What to produce:
State the number of lines with "party" in the listing, leaving out everything else.

Records for this task:
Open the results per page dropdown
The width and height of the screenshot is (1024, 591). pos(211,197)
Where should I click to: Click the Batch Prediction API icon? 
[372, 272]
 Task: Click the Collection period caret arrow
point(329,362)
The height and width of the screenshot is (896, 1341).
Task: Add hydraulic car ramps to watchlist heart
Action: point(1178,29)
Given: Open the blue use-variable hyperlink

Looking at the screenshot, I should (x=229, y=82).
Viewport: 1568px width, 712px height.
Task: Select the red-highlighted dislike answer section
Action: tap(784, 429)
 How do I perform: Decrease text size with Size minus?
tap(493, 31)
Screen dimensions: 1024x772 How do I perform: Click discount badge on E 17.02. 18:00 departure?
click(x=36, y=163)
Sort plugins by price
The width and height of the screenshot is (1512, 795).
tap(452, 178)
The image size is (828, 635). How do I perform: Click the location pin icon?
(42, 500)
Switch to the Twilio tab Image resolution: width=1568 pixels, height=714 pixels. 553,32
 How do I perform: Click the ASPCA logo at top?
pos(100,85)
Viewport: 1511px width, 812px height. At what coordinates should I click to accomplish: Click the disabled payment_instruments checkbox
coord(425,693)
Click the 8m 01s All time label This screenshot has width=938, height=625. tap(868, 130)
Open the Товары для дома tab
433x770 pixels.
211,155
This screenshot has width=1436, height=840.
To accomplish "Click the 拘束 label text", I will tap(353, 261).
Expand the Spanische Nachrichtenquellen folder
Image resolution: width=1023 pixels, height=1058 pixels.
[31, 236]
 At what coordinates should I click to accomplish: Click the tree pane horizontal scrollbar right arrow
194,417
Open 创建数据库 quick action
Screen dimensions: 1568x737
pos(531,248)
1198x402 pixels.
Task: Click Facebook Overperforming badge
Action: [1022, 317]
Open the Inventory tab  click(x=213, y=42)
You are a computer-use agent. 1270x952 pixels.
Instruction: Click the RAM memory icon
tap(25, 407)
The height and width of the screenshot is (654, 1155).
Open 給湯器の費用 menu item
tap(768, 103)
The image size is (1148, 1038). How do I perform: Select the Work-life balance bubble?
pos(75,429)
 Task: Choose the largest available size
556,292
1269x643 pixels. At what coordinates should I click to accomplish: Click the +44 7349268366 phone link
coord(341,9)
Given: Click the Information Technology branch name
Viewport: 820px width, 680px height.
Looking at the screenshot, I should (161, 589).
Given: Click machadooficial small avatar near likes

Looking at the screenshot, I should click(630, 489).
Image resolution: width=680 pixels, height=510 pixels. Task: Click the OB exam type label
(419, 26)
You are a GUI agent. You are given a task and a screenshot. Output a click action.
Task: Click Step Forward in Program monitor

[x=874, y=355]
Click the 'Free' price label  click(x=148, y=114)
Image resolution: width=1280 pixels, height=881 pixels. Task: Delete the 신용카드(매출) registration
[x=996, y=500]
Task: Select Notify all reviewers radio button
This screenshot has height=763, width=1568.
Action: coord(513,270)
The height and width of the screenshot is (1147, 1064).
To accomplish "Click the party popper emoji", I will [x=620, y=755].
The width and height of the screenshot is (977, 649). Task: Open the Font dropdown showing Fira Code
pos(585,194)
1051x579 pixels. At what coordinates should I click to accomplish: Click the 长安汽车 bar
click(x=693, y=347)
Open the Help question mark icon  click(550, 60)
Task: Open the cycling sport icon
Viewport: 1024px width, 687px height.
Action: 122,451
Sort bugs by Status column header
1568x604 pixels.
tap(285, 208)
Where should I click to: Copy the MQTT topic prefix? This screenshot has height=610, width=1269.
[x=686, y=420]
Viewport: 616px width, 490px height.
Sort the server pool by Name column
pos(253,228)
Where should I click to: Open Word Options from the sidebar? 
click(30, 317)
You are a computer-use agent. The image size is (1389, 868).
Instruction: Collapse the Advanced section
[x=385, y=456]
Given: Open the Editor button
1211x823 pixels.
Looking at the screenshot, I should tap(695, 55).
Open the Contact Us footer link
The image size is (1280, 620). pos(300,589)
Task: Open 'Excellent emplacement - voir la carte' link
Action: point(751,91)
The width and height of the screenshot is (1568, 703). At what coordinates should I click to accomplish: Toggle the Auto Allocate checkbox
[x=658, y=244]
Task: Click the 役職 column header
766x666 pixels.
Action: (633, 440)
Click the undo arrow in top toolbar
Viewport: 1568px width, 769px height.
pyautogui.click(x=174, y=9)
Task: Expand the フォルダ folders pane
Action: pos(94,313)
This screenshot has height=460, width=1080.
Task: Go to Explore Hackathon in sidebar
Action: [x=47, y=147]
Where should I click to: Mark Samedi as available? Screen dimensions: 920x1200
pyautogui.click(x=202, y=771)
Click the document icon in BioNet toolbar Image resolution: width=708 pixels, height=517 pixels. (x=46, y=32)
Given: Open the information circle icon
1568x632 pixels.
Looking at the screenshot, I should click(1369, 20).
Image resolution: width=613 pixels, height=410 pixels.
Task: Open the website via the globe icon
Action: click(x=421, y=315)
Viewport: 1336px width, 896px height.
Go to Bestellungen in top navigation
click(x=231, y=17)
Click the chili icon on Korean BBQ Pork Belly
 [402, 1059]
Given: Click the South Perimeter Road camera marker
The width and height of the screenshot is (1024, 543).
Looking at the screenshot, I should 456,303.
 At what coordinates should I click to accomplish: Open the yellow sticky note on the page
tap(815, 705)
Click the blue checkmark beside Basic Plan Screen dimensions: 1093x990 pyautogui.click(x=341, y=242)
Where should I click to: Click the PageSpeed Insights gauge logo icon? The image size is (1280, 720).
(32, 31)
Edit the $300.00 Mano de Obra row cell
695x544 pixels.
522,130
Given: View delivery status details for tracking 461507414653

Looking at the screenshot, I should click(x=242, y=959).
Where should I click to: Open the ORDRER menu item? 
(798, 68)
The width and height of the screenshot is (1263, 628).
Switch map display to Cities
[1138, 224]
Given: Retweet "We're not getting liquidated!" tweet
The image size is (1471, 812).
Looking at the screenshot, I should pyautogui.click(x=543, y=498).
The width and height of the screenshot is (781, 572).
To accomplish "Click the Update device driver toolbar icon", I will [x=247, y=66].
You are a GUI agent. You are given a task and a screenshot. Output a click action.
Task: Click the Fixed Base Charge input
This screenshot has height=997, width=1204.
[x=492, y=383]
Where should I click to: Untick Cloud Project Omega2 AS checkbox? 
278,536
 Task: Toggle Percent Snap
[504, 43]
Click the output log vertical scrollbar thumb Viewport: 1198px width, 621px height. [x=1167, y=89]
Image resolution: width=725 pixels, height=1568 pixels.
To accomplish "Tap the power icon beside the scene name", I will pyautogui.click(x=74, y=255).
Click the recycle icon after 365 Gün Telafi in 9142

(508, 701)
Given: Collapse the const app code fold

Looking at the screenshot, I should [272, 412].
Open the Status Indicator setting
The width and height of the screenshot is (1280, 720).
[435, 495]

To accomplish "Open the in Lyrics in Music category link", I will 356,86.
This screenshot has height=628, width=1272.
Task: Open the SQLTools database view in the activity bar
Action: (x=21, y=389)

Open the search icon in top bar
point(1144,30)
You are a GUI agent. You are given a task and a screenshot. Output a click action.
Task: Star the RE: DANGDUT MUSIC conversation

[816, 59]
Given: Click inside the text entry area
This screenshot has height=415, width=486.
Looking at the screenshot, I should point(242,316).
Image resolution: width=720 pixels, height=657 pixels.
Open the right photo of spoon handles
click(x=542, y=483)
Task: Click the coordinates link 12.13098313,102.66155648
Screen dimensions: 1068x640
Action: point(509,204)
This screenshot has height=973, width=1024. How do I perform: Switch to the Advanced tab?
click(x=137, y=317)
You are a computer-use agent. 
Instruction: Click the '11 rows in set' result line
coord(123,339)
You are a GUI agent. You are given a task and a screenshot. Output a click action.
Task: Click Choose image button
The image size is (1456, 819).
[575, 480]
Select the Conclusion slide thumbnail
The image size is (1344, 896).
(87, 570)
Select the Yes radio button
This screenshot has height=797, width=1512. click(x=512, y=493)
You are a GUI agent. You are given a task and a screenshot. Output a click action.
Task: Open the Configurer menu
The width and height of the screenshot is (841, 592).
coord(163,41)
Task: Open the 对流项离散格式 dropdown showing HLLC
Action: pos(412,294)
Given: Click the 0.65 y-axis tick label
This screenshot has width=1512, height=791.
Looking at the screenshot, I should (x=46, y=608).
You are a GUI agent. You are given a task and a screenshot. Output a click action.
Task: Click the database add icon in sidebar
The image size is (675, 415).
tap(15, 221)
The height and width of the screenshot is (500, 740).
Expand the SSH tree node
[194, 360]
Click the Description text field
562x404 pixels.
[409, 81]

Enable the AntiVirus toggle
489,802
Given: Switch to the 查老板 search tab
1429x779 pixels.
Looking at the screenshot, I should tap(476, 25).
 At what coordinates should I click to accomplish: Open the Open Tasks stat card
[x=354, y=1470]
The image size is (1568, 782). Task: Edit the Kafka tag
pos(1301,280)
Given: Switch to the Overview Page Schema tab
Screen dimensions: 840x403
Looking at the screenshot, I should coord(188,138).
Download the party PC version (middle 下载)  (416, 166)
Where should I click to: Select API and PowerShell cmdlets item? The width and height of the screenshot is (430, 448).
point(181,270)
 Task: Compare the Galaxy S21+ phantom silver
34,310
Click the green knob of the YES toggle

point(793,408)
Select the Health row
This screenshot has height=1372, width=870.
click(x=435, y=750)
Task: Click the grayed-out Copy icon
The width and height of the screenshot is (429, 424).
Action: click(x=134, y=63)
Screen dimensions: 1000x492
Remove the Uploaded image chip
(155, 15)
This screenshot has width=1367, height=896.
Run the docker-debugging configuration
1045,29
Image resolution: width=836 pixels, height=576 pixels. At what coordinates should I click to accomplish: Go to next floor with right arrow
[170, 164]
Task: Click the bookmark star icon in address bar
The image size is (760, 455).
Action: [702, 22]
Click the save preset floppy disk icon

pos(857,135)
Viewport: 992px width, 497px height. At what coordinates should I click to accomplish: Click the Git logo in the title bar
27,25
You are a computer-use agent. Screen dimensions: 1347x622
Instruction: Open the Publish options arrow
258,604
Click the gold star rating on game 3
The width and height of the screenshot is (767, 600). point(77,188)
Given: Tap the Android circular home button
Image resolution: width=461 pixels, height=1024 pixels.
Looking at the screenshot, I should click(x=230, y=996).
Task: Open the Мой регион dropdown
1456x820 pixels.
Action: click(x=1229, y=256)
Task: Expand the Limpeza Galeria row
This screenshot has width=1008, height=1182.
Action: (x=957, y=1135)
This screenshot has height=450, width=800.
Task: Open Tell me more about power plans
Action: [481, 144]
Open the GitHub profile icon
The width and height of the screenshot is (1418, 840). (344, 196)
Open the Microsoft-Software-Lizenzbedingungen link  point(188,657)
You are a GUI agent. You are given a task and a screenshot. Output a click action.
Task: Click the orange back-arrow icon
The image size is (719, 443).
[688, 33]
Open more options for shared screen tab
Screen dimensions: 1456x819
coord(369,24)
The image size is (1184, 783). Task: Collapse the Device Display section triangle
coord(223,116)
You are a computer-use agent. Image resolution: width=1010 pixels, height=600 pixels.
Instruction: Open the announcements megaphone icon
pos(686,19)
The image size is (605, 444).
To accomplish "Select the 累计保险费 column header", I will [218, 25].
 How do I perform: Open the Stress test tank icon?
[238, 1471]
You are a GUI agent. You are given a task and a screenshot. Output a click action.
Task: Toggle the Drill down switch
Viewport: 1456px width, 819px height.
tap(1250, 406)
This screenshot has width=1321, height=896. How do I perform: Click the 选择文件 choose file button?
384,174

Worked solution:
2